É necessário refletir sobre este momento histórico, a luz do passado e do que
pode ocorrer no futuro. A América latina é um laboratório de acontecimentos e
inúmeras incertezas.
Conclusão
A América Latina vem passando por rápidas mudanças sociais e políticas nos
últimos tempos. Para onde ela caminha? As revoluções falharam na construção de uma
nova sociedade? Ou cumpriram o seu papel? Continuaremos na dialética esquerda x
direita? Caminhamos para um processo de fascistização? Os golpes poderão ser dados
de outra maneira que não mais aqueles tradicionais, que levaram construção de
ditaduras terríveis?
E Cuba, com quem Obama acenou com uma aproximação, para onde irá? E a
Venezuela de Maduro que, desde a morte de Chávez perdeu aquela tão sonhada
esperança de uma nova sociedade?!
Durante anos da era Chávez pude concluir que mesmo com a polarização, a
Venezuela não poderia cair no personalismo, outra incorreção da América Latina. A
Venezuela não é Chávez. O país está sem novos sucessores. Chávez teve seus méritos.
Mas, não pode ser somente essa expressão política.
A Nicarágua que passou por uma revolução no final dos anos 70, que derrubou
uma ditadura longeva, de Somoza, vem vivenciando uma enorme decepção com um dos
seus principais herdeiros da Revolução Sandinista: Manuel Noriega. Quais os caminhos
que se vislumbram quando o herdeiro da revolução sandinista se transforma naquilo que
combateu?
E o fenômeno do ressurgimento do neoliberalismo, muito forte e devastador, nos
anos 90, e que voltou com toda a força, nos recentes mandatários da Argentina, Macri; e
do Brasil, com Temer, e agora, com Bolsonaro persistirá com sua política excludente?
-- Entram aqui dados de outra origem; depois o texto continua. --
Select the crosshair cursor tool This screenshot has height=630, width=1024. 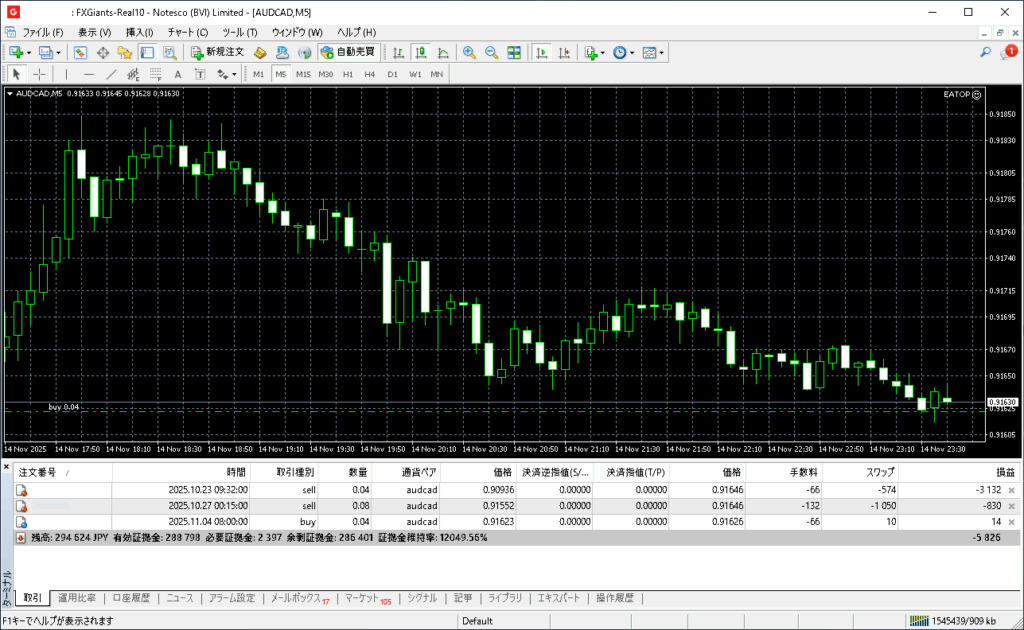[40, 74]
Ou sucumbirá em algum novo ciclo que virá?
Nossas indagações partem do princípio de como está a democracia e para onde
caminha a mesma? Comportamentos e discursos autoritários podem ameaçar a
democracia na América Latina. A região passa por mudanças em seu sistema? Como
ficarão as relações internacionais entre os países? São essas questões que nos fomenta a
pensar e refletir sobre os acontecimentos políticos e sociais da América Latina.